Work to be completed: For this task, extract exactly the lines of the data below, from the line containing "Given: Click the red Schreiben legend line" through the last one, with pictures left out.

(Data records)
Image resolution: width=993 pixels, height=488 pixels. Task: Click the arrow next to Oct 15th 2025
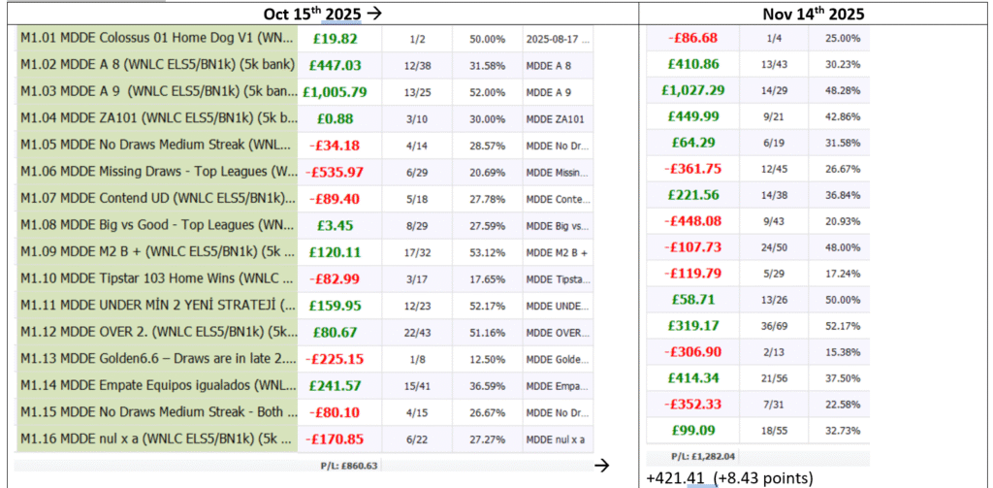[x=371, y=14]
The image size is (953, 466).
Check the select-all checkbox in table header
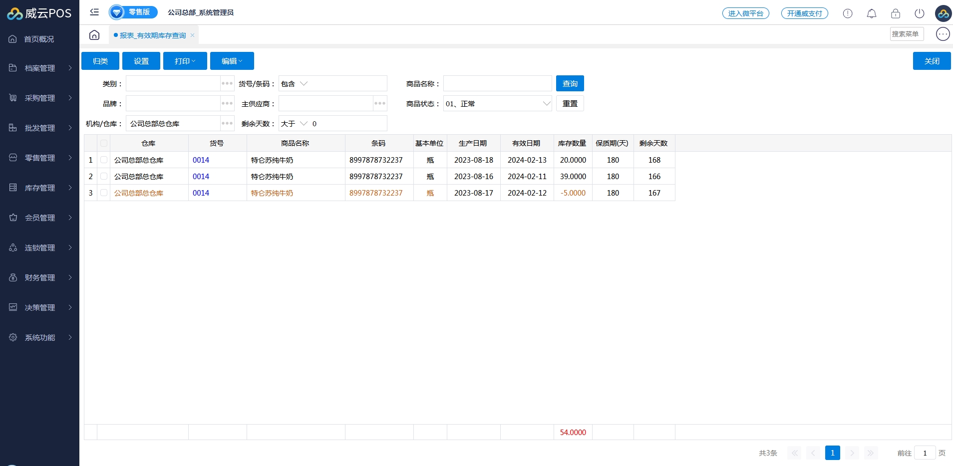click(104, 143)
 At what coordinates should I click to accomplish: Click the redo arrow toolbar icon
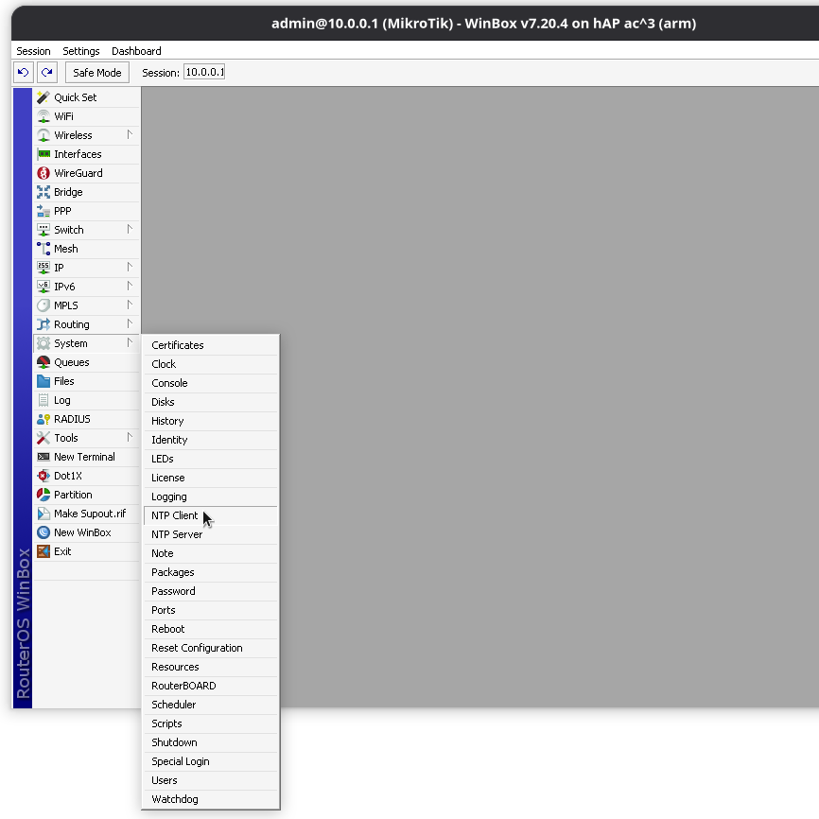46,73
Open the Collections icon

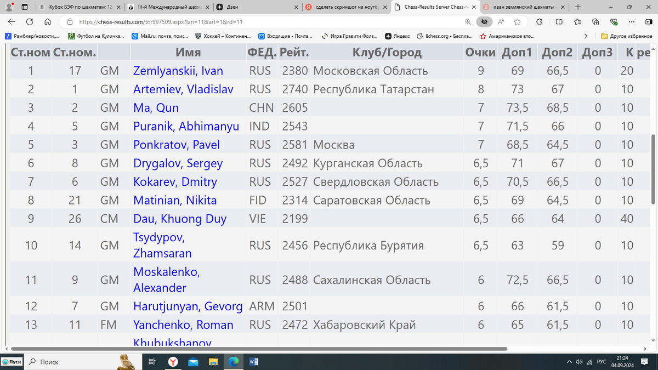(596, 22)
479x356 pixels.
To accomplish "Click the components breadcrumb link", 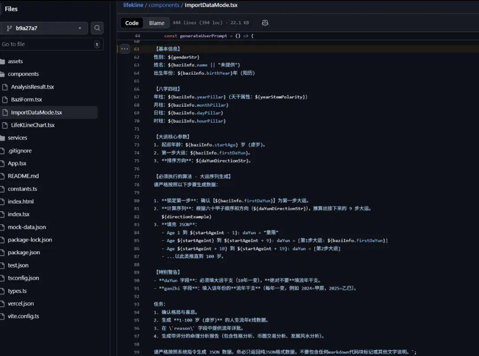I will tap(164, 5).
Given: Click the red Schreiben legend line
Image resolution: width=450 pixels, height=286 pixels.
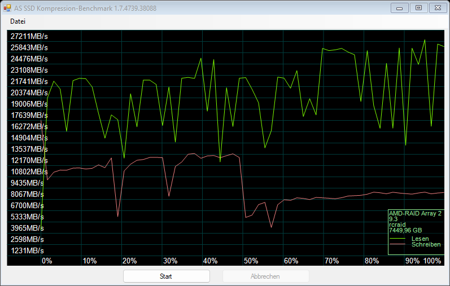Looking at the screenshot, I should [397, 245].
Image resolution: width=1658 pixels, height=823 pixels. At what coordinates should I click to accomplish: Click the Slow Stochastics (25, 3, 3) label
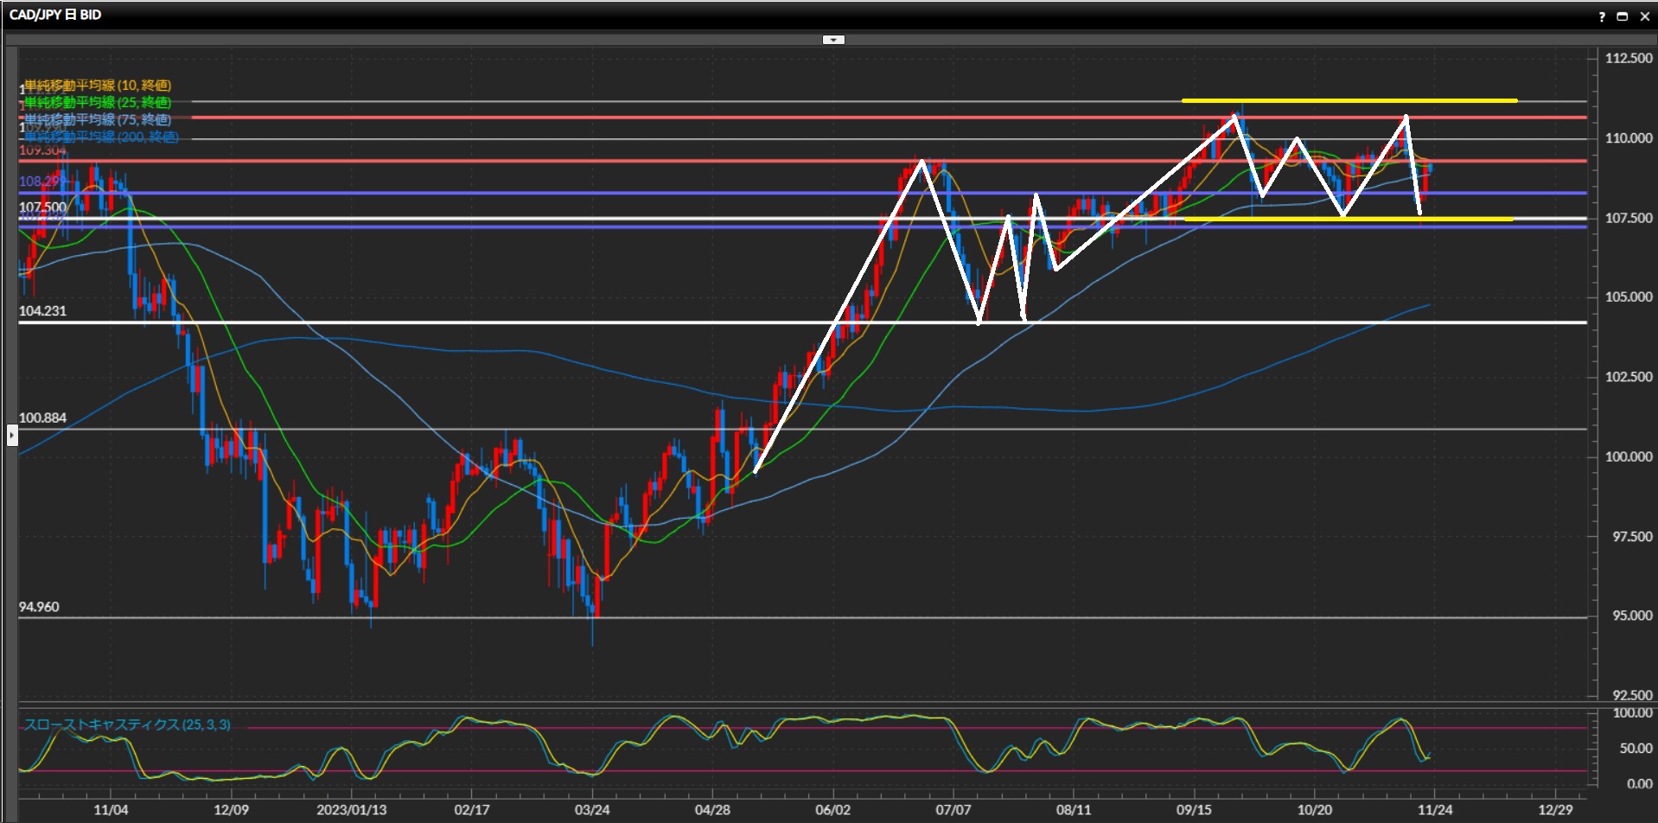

Written response:
Given: Click the red Schreiben legend line
Image resolution: width=450 pixels, height=286 pixels.
Looking at the screenshot, I should [397, 245].
Image resolution: width=1658 pixels, height=823 pixels. At what coordinates should I click to accomplish: Click the Slow Stochastics (25, 3, 3) label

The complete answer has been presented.